_EXTRACT PROVIDED_:
_____
Appeal from Etowah Circuit Court. (CC-93-234). William Rhea, TRIAL JUDGE.

Rule 39(k) Motion Denied May 5, 1995. Rehearing Denied May 5, 1995. Released For Publication December 12, 1995.

Cobb, Judge. All the Judges concur except Long, J., who Dissents with opinion.

The opinion of the court was delivered by: Cobb


This case was originally assigned to another Judge on the Alabama Court of Criminal Appeals. It was reassigned to Judge Cobb on January 17, 1995.

The appellant, Don Smith, was convicted of theft of property in the third degree, a violation of Ala. Code 1975, § 13A-8-5. He was given a twelve-month suspended sentence and was ordered to pay $250 in restitution, $25 to Alabama crime victim's compensation fund, court costs, and attorney fees. The appellant correctly alleges that the State failed to prove the element of intent to deprive the owner of her property as alleged in the indictment. Ala.Code 1975, § 13A-8-2(1).
_____
_STATED TASK_:
Answer these questions from the appeal opinion above.
1. Which judge dissented with an opinion?
2. On what date was the case reassigned to Judge Cobb?
3. How much restitution was the appellant ordered to pay?
_____
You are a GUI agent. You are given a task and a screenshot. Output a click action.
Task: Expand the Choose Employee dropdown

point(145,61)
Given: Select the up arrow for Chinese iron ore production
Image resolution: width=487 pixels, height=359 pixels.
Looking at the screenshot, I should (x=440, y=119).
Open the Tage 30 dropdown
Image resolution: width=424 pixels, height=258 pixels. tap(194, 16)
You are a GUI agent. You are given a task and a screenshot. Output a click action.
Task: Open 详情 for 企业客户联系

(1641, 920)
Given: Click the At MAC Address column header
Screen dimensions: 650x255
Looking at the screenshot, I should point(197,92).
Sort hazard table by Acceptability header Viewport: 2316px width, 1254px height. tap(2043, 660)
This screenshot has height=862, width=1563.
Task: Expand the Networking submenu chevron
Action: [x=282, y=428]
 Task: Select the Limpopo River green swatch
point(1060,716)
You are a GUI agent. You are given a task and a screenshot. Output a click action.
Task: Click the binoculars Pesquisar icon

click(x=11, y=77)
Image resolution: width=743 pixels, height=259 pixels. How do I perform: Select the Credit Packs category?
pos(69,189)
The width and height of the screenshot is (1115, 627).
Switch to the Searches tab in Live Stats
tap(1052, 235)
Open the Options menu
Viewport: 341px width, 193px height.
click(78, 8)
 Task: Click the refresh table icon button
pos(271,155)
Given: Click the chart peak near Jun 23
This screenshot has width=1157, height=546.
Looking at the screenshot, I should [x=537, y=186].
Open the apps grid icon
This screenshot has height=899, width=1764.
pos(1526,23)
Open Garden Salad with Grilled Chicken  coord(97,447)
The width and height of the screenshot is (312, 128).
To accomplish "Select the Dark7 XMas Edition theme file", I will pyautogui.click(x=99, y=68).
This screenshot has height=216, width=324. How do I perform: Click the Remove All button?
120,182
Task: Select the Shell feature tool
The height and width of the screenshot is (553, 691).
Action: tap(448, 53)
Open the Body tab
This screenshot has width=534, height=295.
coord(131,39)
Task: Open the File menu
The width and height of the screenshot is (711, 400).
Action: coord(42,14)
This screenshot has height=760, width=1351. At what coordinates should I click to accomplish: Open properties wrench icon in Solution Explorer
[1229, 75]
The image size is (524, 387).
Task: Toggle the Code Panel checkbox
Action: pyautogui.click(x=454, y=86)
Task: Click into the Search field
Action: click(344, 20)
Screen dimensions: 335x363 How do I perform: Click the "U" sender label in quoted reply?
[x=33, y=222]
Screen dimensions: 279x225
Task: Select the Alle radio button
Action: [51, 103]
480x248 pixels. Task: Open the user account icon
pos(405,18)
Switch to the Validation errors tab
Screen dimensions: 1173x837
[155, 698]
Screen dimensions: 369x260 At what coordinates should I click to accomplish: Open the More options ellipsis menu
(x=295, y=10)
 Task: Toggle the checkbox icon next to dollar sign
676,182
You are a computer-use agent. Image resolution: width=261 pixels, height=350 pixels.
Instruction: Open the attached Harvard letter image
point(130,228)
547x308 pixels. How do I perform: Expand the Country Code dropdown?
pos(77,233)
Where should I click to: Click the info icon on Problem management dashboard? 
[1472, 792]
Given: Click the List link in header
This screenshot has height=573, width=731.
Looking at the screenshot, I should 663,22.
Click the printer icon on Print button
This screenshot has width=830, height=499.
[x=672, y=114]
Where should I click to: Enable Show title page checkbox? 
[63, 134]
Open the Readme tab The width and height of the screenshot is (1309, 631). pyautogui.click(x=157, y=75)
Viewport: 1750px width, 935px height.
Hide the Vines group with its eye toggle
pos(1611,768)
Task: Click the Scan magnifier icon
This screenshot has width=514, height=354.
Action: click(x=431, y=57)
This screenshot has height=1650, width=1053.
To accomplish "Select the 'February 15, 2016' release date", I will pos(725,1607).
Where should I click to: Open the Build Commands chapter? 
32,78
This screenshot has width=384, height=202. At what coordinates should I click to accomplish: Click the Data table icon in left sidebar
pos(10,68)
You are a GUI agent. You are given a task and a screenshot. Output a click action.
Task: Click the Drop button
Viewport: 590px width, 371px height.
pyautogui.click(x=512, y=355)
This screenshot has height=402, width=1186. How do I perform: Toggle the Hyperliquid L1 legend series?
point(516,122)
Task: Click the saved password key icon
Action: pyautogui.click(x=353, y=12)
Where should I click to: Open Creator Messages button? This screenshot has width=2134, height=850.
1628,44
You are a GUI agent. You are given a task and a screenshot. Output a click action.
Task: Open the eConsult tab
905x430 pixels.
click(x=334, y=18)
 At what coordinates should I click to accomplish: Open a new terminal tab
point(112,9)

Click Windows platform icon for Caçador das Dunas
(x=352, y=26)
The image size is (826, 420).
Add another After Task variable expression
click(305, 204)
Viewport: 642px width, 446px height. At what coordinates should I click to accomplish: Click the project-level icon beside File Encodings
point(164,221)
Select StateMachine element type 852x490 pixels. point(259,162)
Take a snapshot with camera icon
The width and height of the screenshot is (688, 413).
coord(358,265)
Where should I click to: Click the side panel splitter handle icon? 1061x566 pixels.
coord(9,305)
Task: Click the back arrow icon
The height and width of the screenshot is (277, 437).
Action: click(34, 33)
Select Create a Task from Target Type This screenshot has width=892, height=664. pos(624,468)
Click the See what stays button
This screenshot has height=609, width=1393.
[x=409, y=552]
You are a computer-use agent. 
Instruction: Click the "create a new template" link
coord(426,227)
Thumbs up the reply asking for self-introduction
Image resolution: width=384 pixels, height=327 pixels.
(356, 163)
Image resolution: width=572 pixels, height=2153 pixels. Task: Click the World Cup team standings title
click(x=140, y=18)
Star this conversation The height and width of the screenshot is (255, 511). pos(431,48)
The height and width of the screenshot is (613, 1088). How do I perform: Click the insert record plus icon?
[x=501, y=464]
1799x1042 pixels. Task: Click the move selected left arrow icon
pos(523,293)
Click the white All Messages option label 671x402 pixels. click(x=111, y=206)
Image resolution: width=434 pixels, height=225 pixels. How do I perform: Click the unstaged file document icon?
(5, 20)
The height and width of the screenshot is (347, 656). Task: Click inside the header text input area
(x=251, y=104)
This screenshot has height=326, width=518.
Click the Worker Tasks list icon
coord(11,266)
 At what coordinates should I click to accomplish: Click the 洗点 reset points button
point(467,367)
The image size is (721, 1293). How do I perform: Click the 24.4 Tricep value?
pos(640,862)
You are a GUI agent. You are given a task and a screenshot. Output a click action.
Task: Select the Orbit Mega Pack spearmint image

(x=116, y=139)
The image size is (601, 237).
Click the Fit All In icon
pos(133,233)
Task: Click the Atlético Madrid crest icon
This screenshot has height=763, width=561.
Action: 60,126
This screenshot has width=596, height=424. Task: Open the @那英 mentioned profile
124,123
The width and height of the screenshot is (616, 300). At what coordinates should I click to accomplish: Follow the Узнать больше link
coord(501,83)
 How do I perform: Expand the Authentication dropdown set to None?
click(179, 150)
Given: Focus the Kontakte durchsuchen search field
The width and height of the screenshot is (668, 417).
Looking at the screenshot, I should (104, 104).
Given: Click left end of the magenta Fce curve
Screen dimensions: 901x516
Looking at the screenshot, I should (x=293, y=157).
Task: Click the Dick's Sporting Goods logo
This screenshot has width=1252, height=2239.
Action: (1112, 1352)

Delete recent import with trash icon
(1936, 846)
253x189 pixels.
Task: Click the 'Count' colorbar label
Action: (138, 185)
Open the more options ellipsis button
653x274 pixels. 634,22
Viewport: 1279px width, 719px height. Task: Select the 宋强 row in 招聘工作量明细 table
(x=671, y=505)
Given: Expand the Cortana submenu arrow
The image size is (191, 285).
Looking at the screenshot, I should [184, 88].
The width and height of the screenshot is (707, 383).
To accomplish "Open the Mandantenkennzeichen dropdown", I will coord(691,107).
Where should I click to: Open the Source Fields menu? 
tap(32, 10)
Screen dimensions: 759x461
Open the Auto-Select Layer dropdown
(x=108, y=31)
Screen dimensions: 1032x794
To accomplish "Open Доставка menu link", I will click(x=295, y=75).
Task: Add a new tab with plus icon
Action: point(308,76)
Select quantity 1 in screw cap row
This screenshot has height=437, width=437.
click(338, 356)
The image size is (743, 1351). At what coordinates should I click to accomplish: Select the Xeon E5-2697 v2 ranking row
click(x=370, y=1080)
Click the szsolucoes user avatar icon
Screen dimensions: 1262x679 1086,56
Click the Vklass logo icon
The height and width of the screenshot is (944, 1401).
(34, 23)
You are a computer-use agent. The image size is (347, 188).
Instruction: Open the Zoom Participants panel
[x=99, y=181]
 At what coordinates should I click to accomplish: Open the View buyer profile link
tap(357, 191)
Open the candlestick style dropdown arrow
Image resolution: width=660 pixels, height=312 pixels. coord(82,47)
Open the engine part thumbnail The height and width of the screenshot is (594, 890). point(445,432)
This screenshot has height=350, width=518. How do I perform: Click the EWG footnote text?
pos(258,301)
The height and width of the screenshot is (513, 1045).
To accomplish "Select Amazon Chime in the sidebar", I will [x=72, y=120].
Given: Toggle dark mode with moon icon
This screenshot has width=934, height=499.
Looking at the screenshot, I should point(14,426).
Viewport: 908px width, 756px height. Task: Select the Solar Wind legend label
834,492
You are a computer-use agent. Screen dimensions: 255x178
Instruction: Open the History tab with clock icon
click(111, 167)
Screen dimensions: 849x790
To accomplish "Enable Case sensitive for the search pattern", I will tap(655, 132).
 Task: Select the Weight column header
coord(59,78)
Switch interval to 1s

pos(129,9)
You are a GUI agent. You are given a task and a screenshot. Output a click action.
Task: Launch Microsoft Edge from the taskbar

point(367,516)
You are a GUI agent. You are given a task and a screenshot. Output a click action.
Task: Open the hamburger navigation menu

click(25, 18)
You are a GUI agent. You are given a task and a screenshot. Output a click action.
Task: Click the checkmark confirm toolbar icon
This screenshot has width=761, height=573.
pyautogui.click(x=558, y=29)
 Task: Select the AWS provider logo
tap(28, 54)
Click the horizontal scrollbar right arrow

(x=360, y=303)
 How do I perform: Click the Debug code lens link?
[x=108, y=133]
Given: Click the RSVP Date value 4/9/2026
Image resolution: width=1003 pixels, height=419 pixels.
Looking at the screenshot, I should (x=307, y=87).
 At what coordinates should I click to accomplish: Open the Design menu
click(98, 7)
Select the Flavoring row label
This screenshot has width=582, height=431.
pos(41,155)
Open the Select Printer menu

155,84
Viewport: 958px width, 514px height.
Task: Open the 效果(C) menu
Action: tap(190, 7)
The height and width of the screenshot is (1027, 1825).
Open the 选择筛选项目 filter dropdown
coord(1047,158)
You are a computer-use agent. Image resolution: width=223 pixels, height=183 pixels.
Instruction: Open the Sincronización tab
_____
_CORRECT RESPONSE_:
1. Long, J.
2. January 17, 1995
3. $250